The basic algorithm goes like this, given a tree (hierarchy) that looks roughly like
this (forgive the ASCII art--I hope you are using a fixed font to view this):
a
/ \
/ \
/ \
b c
/ \ /|\
/ \ / | \
/ \ / | \
d e f | g
Note, that the tree need not be balanced for this algorithm to work.
The next step assigned two numbers to each node in the tree, called left and right
numbers, such that the left and right numbers of each node contain the left and right
numbers of the ancestors of that node (I'll get into the algorithm for assigning these
left and right numbers later, but, hint: use a depth-first search):
1a16
/ \
/ \
/ \
2b7 8c15
/ \ /|\
/ \ / | \
/ \ / | \
3d4 5e6 9f10 11g12 13h14
Side Note: The careful observer will notice that these left and right numbers look an
awful lot like a B-Tree index.
So, you will notice that all of the children of node 'a' have left and right numbers
between 1 and 16, and likewise all of the children of 'c' have left and right numbers
between 8 and 15. In a slightly more relational format this table would look like:
Table: hier
node parent left_nbr right_nbr
----- ------ -------- ---------
a NULL 1 16
b a 2 7
c a 8 15
d b 3 4
e b 5 6
f c 9 10
g c 11 12
h c 13 14
So, given a node name, say @node (in Sybase variable format), and you want to know all
of the children of the node you can do:
SELECT h2.node
FROM hier h1,
hier h2
WHERE h1.node = @node
AND h2.left_nbr > h1.left_nbr
AND h2.left_nbr < h1.right_nbr
If you had a table that contained, say, the salary for each node in your hierarchy
(assuming a node is actually a individual in a company) you could then figure out the
total salary for all of the people working underneath of @node by doing:
SELECT sum(s.salary)
FROM hier h1,
hier h2,
salary s
WHERE h1.node = @node
AND h2.left_nbr > h1.left_nbr
AND h2.right_nbr > h1.right_nbr
AND s.node = h2.node
Pretty cool, eh? And, conversely, if you wanted to know how much it cost to manage
@node (i.e. the combined salary of all of the boss's of @node), you can do:
SELECT sum(s.salary)
FROM hier h1,
hier h2,
salary s
WHERE h1.node = @node
AND h2.left_nbr < h1.left_nbr
AND h2.left_nbr > h1.right_nbr
AND s.node = h2.node
Now that you can see the algorithm in action everything looks peachy, however the
sticky point is the method in which left and right numbers get assigned. And,
unfortunately, there is no easy method to do this relationally (it can be done, it just
ain't that easy). For an real- world application that I have worked on, we had an external
program used to build and maintain the hierarchies, and it was this program's
responsibility to assign the left and right numbers.

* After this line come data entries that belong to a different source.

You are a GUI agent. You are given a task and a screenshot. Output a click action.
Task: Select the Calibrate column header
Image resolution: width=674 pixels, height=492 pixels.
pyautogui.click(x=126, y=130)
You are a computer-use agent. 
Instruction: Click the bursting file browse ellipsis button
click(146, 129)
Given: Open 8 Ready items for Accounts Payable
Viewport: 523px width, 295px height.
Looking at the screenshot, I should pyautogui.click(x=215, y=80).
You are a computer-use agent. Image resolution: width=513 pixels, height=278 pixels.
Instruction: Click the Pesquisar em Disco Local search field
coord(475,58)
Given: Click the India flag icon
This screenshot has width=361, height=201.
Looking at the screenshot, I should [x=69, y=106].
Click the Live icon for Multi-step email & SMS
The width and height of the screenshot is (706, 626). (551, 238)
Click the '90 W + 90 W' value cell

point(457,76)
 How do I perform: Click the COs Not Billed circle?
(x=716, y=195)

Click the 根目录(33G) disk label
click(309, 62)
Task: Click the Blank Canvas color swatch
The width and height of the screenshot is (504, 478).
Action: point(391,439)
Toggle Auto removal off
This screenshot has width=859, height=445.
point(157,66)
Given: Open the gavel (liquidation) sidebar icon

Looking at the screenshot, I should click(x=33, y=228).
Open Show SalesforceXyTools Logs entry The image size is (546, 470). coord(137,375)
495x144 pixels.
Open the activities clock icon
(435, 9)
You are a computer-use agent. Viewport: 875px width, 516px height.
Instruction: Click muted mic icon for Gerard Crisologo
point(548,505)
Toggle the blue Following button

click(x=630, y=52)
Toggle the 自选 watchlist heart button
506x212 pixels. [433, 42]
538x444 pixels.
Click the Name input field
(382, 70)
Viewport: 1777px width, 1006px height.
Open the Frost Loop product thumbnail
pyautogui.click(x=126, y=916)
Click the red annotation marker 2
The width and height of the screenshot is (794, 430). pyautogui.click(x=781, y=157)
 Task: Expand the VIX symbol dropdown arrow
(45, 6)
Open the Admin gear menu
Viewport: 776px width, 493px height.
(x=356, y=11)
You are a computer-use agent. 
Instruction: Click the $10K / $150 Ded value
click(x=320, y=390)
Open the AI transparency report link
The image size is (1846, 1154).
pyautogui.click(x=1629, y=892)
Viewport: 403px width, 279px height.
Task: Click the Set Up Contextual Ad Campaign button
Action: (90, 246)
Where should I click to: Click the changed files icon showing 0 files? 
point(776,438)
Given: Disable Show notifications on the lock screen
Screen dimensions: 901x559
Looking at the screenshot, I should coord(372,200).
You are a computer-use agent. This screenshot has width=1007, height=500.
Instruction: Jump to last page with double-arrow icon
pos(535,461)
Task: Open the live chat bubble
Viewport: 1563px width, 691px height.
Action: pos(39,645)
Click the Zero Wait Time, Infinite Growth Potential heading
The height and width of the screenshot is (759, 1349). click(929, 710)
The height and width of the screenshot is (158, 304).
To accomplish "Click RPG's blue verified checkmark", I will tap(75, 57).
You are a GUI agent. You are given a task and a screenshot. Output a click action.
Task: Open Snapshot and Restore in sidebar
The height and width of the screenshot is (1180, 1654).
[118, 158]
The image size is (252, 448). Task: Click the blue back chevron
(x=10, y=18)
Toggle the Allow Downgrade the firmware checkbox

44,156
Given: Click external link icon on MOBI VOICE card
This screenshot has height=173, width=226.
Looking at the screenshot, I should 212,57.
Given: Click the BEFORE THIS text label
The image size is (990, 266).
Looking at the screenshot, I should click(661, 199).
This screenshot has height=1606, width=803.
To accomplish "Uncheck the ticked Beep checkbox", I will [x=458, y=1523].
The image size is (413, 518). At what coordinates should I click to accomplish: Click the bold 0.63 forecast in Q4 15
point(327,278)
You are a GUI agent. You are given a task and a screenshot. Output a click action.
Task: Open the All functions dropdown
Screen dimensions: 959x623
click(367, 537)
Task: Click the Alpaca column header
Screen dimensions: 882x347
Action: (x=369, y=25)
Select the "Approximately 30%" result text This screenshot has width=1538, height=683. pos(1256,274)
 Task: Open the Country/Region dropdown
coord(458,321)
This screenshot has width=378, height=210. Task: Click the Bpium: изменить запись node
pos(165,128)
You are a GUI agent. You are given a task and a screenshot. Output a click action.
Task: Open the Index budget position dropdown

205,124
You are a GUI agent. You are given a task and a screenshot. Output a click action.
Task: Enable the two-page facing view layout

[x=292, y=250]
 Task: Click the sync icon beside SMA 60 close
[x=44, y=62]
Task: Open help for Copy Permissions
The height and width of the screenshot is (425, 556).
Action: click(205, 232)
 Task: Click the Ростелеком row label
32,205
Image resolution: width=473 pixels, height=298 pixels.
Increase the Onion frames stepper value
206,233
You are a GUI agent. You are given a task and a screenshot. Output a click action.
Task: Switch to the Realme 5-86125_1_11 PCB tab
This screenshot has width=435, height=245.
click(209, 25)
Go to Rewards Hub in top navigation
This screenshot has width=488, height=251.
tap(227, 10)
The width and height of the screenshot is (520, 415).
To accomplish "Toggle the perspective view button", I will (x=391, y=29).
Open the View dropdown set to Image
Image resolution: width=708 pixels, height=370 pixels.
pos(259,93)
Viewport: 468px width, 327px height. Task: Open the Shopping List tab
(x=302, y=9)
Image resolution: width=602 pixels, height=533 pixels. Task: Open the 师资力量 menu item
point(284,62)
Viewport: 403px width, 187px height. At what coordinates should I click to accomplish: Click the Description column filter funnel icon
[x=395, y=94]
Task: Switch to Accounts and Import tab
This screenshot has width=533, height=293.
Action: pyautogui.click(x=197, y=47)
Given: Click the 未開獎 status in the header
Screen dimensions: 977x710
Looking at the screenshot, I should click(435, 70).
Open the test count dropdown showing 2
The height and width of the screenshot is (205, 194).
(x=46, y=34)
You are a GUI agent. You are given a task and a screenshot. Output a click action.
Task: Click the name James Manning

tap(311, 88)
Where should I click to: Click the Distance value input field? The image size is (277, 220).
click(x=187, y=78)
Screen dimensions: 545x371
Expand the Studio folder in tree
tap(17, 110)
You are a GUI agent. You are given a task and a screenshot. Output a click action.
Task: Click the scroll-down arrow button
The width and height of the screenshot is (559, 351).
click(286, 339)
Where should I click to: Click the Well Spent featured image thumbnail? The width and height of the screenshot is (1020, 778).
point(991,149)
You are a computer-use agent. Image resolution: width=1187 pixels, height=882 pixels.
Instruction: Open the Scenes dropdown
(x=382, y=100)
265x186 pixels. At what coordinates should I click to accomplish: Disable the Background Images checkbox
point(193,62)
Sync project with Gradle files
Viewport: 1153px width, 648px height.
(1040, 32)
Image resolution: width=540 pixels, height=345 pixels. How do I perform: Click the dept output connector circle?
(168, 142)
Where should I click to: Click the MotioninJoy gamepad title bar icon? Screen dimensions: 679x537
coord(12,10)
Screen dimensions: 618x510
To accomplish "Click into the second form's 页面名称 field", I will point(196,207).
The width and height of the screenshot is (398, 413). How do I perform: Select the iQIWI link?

But, in brief, here is the algorithm to assign left and right numbers to every node in
a hierarchy. Note while reading this that this algorithm uses an array as a stack, however
since arrays are not available in Sybase, they are (questionably) emulated using a temp
table.
DECLARE @skip int,
@counter int,
@idx int,
@left_nbr int,
@node varchar(10)
/*-- Initialize variables --*/
SELECT @skip = 1000, /* Leave gaps in left & right numbers */
@counter = 0, /* Counter of next available left number */
@idx = 0 /* Index into array */
/*
* The following table is used to emulate an array for Sybase,
* for Oracle this wouldn't be a problem. :(
*/
CREATE TABLE #a (
idx int NOT NULL,
node varchar(10) NOT NULL,
left_nbr int NOT NULL
)
/*
* I know that I always preach about not using cursors, and there
* are ways to get around it, but in this case I am more worried
* about readability over performance.
*/
DECLARE root_cur CURSOR FOR
SELECT h.node
FROM hier h
WHERE h.parent IS NULL
FOR READ ONLY
/*
* Here we are populating our "stack" with all of the root
* nodes of the hierarchy. We are using the cursor in order
* to assign an increasing index into the "stack"...this could
* be done using an identity column and a little trickery.
*/
OPEN root_cur
FETCH root_cur INTO @node
WHILE (@@sqlstatus = 0)
BEGIN
SELECT @idx = @idx + 1
INSERT INTO #a VALUES (@idx, @node, 0)
FETCH root_cur INTO @node
END
CLOSE root_cur
DEALLOCATE CURSOR root_cur
/*
* The following cursor will be employed to retrieve all of
* the children of a given parent.
*/
DECLARE child_cur CURSOR FOR
SELECT h.node
FROM hier h
WHERE h.parent = @node
FOR READ ONLY
/*
* While our stack is not empty.
*/
WHILE (@idx > 0)
BEGIN
/*
* Look at the element on the top of the stack.
*/
SELECT @node = node,
@left_nbr = left_nbr
FROM #a
WHERE idx = @idx
/*
* If the element at the top of the stack has not been assigned
* a left number yet, then we assign it one and copy its children
* on the stack as "nodes to be looked at".
*/
IF (@left_nbr = 0)
BEGIN
/*
* Set the left number of the current node to be @counter + @skip.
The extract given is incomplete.